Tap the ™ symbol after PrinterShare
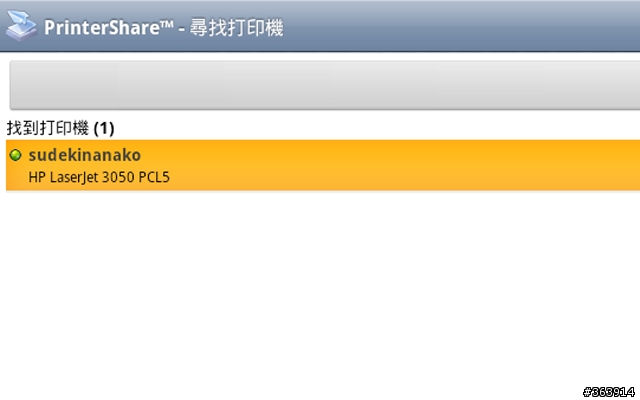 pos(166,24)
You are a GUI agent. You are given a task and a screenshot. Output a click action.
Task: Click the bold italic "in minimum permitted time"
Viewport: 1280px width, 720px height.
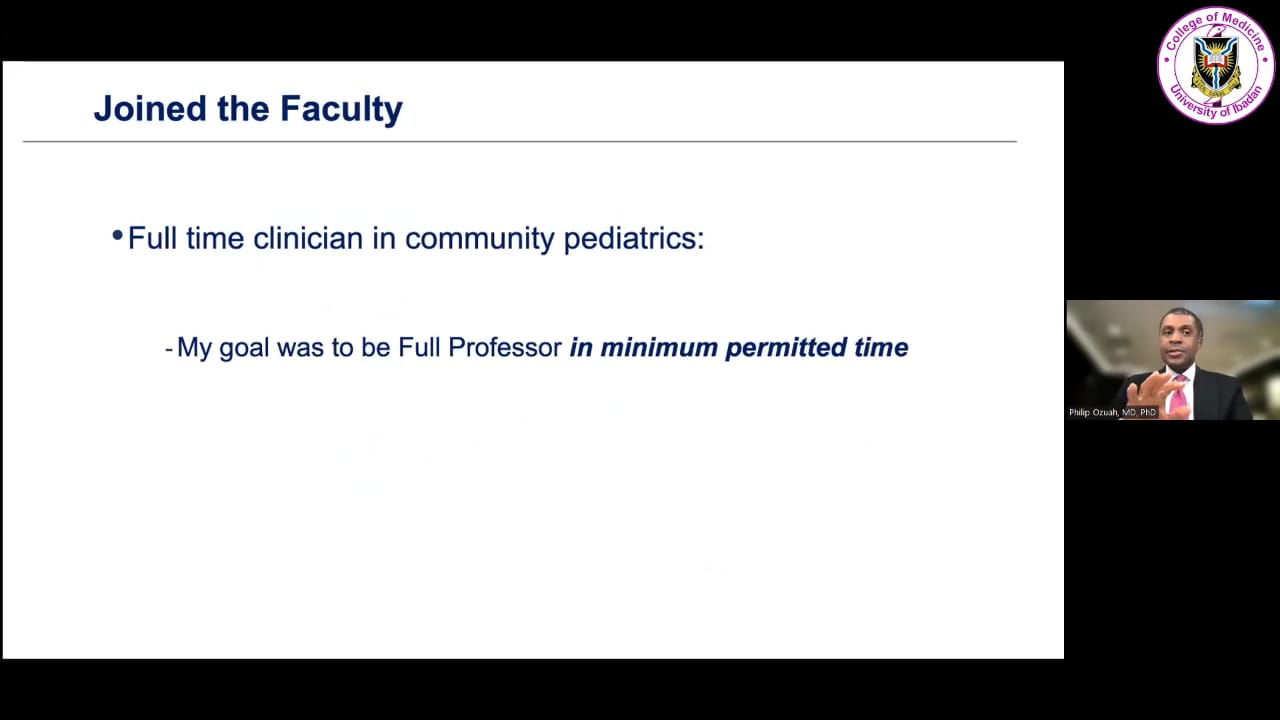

---

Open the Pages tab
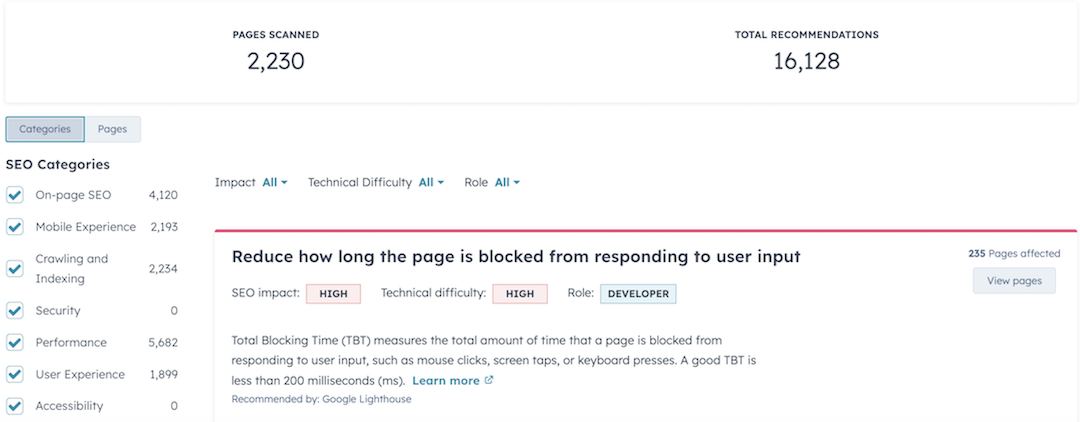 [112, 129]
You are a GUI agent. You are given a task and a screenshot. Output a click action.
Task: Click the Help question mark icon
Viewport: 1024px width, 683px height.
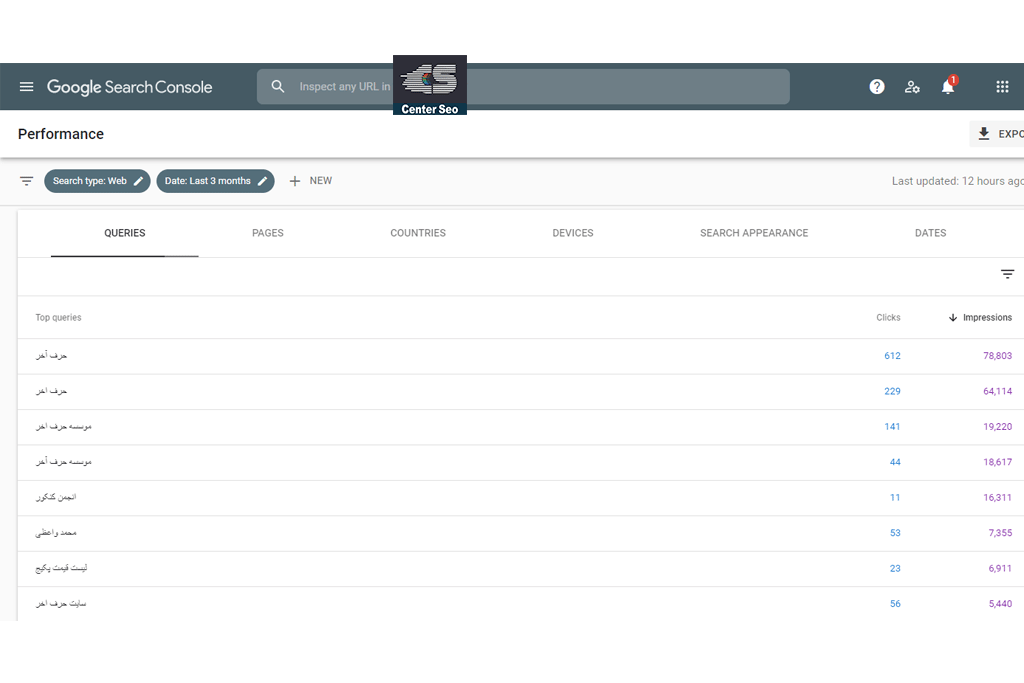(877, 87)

* * *

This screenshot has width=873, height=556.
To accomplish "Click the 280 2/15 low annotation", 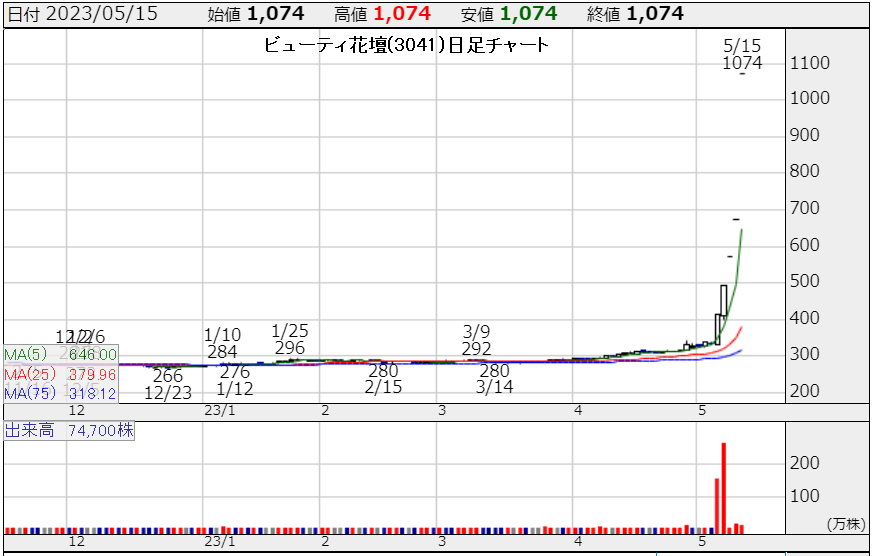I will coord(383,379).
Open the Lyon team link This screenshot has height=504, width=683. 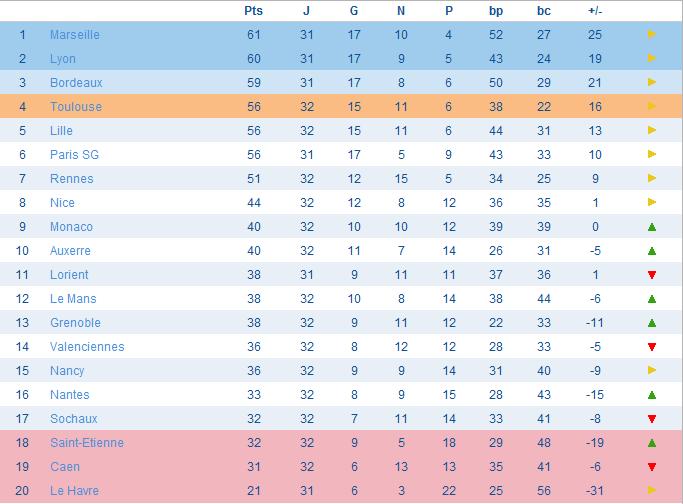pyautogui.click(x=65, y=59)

### Required work
Going by the data above, give back only the lines from the one containing "Tap the ™ symbol after PrinterShare" through the one containing "Viewport: 1280px width, 720px height.", exactly as they stand, both ends included and no images.

### Response to this task
Tap the ™ symbol after PrinterShare
 pos(166,24)
You are a GUI agent. You are given a task and a screenshot. Output a click action.
Task: Click the bold italic "in minimum permitted time"
Viewport: 1280px width, 720px height.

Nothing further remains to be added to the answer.